### [ABOUT THIS TASK]
Translate this sentence from the piece on Newton and the South Sea Bubble into Spanish: "The public dreamed of undiscovered gold and resources."

### [SELECTED EXTRACT]
________________________________________

Lessons from a Genius: When “Newton” Fell into the Trap of the Masses

No case study reflects the terror of a bubble better than the South Sea Bubble of 1720 involving Sir Isaac Newton, the genius who discovered the laws of gravity.

What was the South Sea Company? It held a monopoly on trade in South America—a region rumored to hold vast gold reserves—and offered to “underwrite the British national debt” in exchange for interest. This led people to believe the company was “government-guaranteed.”

Why did Newton decide to buy?

The public dreamed of undiscovered gold and resources. Newton began as a rational investor; he bought shares and made a profit early on. But as “mania” swept London—infecting aristocrats, parliamentarians, and the middle class who borrowed money to speculate—even Newton could not resist the gravitational pull.

Statistics show the South Sea share price soared from £128 in January to £1,000 in August within just seven months. Newton jumped back in at the very peak, only for the bubble to burst, crashing to £124 by December of that same year. He lost over £20,000 (equivalent to millions of dollars today), leading him to utter the classic line that echoes through history: “I can calculate the motion of heavenly bodies, but not the madness of people.”

Behavioral Science: Why Does History Repeat Itself?

________________________________________

### [PROVIDED MATERIAL]
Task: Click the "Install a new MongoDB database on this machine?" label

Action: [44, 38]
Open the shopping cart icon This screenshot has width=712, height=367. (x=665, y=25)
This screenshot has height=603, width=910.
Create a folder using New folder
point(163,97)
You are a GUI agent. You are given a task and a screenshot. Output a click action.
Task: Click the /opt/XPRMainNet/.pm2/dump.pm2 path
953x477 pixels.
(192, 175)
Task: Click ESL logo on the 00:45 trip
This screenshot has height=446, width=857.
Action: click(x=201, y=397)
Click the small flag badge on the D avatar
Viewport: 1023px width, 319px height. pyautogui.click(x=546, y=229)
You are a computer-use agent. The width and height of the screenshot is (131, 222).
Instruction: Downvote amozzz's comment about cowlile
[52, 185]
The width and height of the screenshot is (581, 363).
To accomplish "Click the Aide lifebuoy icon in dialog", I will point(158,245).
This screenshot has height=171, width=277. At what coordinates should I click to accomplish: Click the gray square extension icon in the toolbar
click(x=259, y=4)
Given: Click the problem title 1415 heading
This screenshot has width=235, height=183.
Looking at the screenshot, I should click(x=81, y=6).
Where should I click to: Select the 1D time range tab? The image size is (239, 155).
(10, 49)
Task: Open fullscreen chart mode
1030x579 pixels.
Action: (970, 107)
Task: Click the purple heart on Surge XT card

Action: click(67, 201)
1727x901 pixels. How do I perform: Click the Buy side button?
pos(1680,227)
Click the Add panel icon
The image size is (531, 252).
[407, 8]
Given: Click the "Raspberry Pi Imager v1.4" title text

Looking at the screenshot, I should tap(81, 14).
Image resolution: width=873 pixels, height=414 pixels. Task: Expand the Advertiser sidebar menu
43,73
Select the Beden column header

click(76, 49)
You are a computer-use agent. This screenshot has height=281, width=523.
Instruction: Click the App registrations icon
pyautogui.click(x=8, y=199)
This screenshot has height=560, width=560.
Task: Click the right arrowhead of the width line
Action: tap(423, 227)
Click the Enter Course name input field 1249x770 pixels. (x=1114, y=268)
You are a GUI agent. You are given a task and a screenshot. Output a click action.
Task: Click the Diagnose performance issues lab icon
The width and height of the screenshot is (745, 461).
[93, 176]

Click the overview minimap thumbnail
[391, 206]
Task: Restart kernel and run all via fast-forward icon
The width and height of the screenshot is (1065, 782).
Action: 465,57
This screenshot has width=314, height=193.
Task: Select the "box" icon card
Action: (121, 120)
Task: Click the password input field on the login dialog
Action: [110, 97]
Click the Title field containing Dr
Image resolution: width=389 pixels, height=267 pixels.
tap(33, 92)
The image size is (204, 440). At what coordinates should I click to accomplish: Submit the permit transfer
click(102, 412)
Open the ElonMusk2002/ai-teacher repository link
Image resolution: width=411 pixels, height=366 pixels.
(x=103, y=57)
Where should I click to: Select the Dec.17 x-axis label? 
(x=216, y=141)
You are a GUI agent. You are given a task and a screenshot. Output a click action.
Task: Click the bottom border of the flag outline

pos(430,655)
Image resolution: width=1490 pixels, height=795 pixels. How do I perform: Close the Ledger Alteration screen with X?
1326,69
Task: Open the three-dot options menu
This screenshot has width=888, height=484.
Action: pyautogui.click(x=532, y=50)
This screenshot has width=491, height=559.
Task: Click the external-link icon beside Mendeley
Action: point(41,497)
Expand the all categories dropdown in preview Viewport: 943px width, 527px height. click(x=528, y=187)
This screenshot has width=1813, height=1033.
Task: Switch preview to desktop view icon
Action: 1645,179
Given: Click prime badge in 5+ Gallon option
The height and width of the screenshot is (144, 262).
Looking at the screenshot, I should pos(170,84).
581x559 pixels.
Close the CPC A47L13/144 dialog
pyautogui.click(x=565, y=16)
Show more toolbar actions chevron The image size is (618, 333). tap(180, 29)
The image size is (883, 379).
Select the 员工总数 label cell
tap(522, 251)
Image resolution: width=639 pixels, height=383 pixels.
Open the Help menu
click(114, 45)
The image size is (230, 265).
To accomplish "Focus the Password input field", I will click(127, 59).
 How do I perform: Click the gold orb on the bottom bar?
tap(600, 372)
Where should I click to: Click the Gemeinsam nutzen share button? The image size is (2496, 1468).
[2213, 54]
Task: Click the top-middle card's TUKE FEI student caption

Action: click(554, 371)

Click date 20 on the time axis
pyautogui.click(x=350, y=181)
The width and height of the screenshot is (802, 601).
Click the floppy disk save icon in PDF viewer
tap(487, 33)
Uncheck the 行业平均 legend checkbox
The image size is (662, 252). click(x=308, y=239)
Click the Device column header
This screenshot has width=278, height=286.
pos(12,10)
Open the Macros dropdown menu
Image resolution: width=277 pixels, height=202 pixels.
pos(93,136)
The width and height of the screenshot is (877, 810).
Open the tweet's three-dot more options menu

________________________________________

### [THE COMPLETED TASK]
El público soñaba con oro y recursos sin descubrir.